In San Miguel de Allende there is an absolute dearth of good sweet wines. Lately, the only thing Don Day has found at La Europea, our largest wine store is a Chilean late harvest Reisling that just doesn’t do it. I decided then and there to buy a case of Vino Generoso Mistela. Especially when I heard that a 500 ml bottle goes for $90 pesos.
Along with that case and a lot of fine memories of a day very well spent, I took one other thing home that afternoon, a bottle of Torre de Tierra red, the one Cuna de Tierra wine that I hadn’t tasted at the winery. It took me almost a day to open it.
Cuna de Tierra‘s Torre de Tierra red combines 80% Tempranillo with 20% Cabernet Sauvignon and I’m sure it’s no coincidence that it’s the same blend as Vino de Piedra, one of the most celebrated and successful of all Mexican wines originating in the Valle de Guadelupe.
Don Day liked Torre de Tierra. If I had closed my eyes, as I often do after three or four glasses of wine, I would have thought that I was drinking a Rioja which isn’t exactly the worst thing in the world. Torre de Tierra red has done well in tastings against some tough competition, some fine Riojas right in their homeland, Spain. It’s not that available in Mexico. But it should be.
Don Day doesn’t often leave San Miguel de Allende in search of food and drink. Perhaps because San Miguel has so much to offer without ever stepping beyond its borders. But I should. And so should you. A day trip to Cuna de Tierra is a way to savor very good wine accompanied by very good food in delightful surroundings. It’s not the cheapest day you’ll ever spend. But if I think I’m worth it, you most definitely are.

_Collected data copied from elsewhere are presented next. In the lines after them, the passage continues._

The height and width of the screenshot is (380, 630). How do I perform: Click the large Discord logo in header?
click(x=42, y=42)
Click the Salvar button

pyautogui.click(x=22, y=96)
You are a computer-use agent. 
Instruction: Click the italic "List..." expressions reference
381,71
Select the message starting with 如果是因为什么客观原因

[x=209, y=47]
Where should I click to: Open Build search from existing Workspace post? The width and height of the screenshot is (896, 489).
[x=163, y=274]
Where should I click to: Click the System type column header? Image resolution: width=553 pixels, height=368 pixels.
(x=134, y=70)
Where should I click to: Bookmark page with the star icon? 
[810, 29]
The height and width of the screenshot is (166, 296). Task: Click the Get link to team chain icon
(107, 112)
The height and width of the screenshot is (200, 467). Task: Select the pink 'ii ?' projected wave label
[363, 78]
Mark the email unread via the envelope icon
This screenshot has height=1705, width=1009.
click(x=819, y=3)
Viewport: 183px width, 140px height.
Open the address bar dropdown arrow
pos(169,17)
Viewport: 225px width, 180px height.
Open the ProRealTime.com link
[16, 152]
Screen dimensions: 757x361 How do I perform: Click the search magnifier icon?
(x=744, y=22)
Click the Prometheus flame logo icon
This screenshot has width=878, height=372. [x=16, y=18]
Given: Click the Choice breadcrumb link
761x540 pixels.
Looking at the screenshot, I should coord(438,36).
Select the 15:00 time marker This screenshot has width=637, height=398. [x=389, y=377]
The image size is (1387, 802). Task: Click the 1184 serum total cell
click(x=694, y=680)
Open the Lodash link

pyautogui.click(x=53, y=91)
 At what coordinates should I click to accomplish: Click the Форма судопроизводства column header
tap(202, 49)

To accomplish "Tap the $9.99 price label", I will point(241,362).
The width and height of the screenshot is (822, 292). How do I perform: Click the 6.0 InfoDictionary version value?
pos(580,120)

Cuna de Tierra is located at Carretera Dolores Hidalgo – San Luiz de la Paz, Kilometer 11, in Dolores Hidalgo, Mexico. There are numerous packages available that range from a simple tour through the vineyard with a glass of wine to a four course meal with four glasses of wine prepared by chef Julian Goldstone. Reservations are essential and can be made at 415 152 8205. The winery can also assist with arranging transportation.